What can we learn from the Tree of life? One can observe startling differences in the distribution of lineages across the Tree of Life, imperfect though it may be. Some clades have a high diversity of lineages, while some others may be represented by a single species. These differences in richness may have been caused both by intrinsic (biological) and extrinsic (historic effects). For instance, small mammal lineages including Rodentia (rats and mice) and Chiroptera (bats) are amongst the richest of mammal lineages. This is probably a result of their small body size and high reproductive rates. Added to this, certain historical factors could have also resulted in rapid evolution and speciation in some groups. For instance, it is believed that the spread of the grasslands in Oligocene (35 million years ago) led to the evolution of hypsodonty (high-crowned teeth) and increase in diversity of animals that showed hypsodonty.
Thus, phylogenies not only help us reconstruct relationships, they also allow us to investigate the mechanisms through which biodiversity is accumulated. In Fig. 4, we can see that some clades are more diverse (have more species) than others, and that some clades are much younger than others. Studying the spatial and temporal differences in the rates of diversification processes (speciation and extinction) helps us understand how biodiversity is built up. Although, we still haven’t mapped the evolutionary history of the majority of life on earth, the explosion of genomic data has now given us much more power to detect and evaluate diversity. Instead of focusing on a few genes at a time, we can now look at almost the entire genome of a species.
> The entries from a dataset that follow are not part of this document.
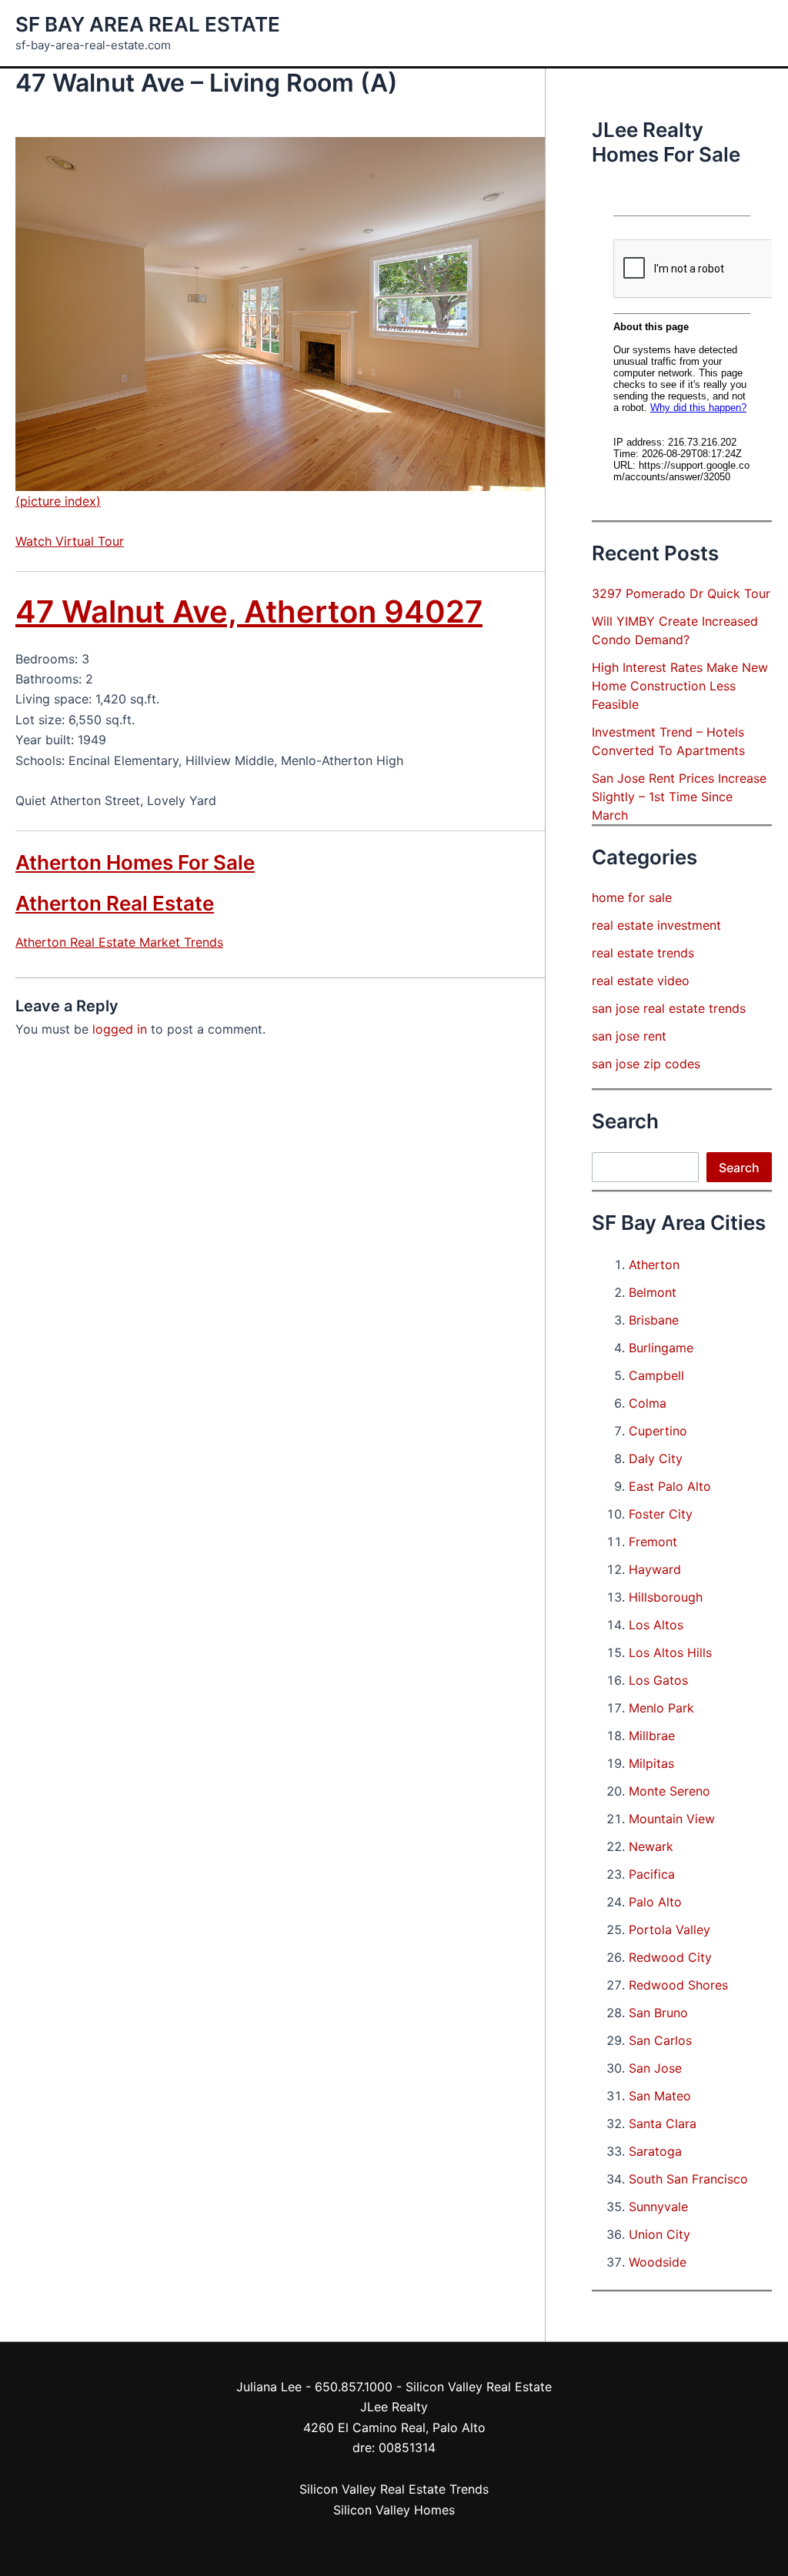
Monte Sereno (669, 1791)
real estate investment (656, 925)
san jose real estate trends (669, 1008)
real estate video (641, 980)
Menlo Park (661, 1708)
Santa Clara (662, 2123)
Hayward (655, 1569)
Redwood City (670, 1957)
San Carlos (660, 2040)
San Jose (655, 2068)
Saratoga (655, 2151)
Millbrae (652, 1735)
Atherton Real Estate (114, 903)
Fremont (653, 1541)
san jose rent (629, 1036)
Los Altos (656, 1624)
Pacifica (652, 1874)
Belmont (652, 1292)
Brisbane (654, 1320)
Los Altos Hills (670, 1652)
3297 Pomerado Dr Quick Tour (681, 593)
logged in (119, 1029)
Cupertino (658, 1430)
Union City (659, 2234)
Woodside (657, 2262)
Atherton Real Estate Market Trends (119, 942)
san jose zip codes (646, 1063)
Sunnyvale (658, 2206)
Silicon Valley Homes (394, 2510)
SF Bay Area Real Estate (147, 24)
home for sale (632, 897)
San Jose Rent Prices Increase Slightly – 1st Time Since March (679, 796)
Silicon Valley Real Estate (479, 2386)
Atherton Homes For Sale (135, 862)
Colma (647, 1403)
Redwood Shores (678, 1985)
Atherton (654, 1264)
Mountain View (672, 1818)
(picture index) (58, 501)
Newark (651, 1846)
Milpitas (651, 1763)
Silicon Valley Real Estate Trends (394, 2489)
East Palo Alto (670, 1486)
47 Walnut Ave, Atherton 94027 (248, 611)
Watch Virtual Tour (69, 541)
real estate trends (643, 953)
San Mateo (660, 2095)
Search (739, 1167)
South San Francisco (688, 2179)
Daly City (656, 1458)
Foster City (661, 1514)
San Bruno (658, 2012)
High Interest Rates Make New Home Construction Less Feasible (680, 686)
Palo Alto (655, 1901)
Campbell (656, 1375)
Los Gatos (658, 1680)
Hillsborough (666, 1597)
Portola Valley (669, 1929)
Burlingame (661, 1347)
This gives us unprecedented access to the genetic history of species, allowing us to detect the historical factors that shape a species/individual across all time scales - past to present. While still in their infancy, a variety of methods are now being developed to generate phylogenies from such data.
Figure 3: How do we reconstruct relationships between primates
What about patterns within species?
Stand at the bus depot anywhere in India and you can see a great diversity of people. India is just a microcosm for global diversity. There is enormous diversity within humans across the world - in terms of hair, skin colour, face structure and other morphological features. But, how diverse are we exactly?
Despite our very visible morphological diversity, humans show much lower genetic diversity between populations than chimps do! However, there are some clear geographic patterns in the distribution of genetic variations within human populations. The study of how genetic variation within a species (and across closely related species) is partitioned across geographic space is the main focus of the field of phylogeography. A comparison of this genetic diversity between different populations provides us with unique insights to the history of these populations. 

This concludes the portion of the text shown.